_Excerpt_:
▽

- Flag Coat of arms
- Country: Germany
- State: Lower Saxony
- Capital: Hildesheim

Government
- • District admin.: Bernd Lynack (SPD)

Area
- • Total: 1,206 km^{2} (466 sq mi)

Population (31 December 2022)
- • Total: 278,371
- • Density: 230/km^{2} (600/sq mi)
- Time zone: UTC+01:00 (CET)
- • Summer (DST): UTC+02:00 (CEST)
- Vehicle registration: HI
- Website: www.landkreishildesheim.de

= Hildesheim (district) =

District in Lower Saxony, Germany

Hildesheim is a district (Landkreis) in Lower Saxony, Germany. It is bounded by (from the north and clockwise) the districts of Hanover, Peine, Wolfenbüttel, Goslar, Northeim, Holzminden and Hameln-Pyrmont.

==History==
In 1885 the Prussian government established districts within the Province of Hanover. The present territory of the district was occupied by four districts: Hildesheim, Alfeld, Gronau and Marienburg. In 1932 the district of Gronau joined Alfeld, and the number of districts was reduced to three.

When the state of Lower Saxony was founded in 1946, the districts were reorganised: Hildesheim became an urban district, the remaining district of Hildesheim and Marienburg were merged to the new district of Hildesheim-Marienburg. The district of Alfeld remained in its former borders.

In 1974 the city of Hildesheim lost its status as an urban district and became part of the surrounding district, which was renamed to Hildesheim. The districts of Hildesheim and Alfeld were merged in 1977.

△

_Raw data_:
▽

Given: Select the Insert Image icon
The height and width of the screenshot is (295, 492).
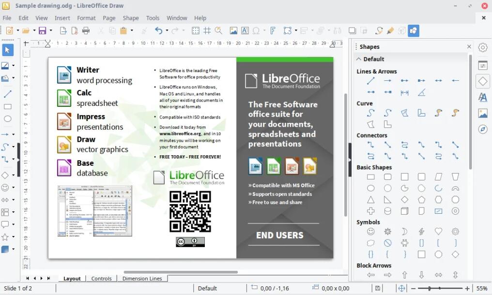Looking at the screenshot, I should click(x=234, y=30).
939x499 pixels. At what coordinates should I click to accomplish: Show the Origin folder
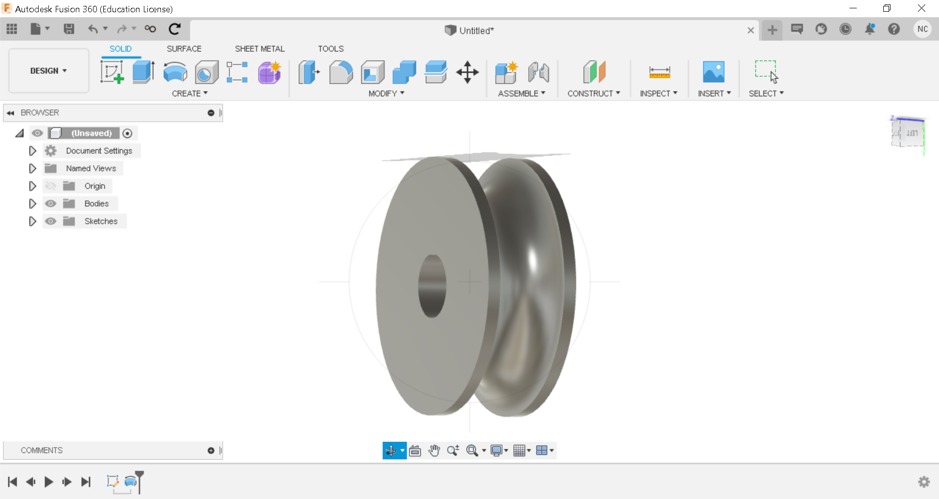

△

_Short task 1_: Which districts border the Hildesheim district, according to the Hildesheim district text? List every one.
_Short task 2_: Extract the stretch of the Hildesheim district text from "- • Summer (DST): UTC+02:00" through "reduced to three.", word for word.

_Exercise solution 1_: Hanover, Peine, Wolfenbüttel, Goslar, Northeim, Holzminden, Hameln-Pyrmont

_Exercise solution 2_:
- • Summer (DST): UTC+02:00 (CEST)
- Vehicle registration: HI
- Website: www.landkreishildesheim.de

= Hildesheim (district) =

District in Lower Saxony, Germany

Hildesheim is a district (Landkreis) in Lower Saxony, Germany. It is bounded by (from the north and clockwise) the districts of Hanover, Peine, Wolfenbüttel, Goslar, Northeim, Holzminden and Hameln-Pyrmont.

==History==
In 1885 the Prussian government established districts within the Province of Hanover. The present territory of the district was occupied by four districts: Hildesheim, Alfeld, Gronau and Marienburg. In 1932 the district of Gronau joined Alfeld, and the number of districts was reduced to three.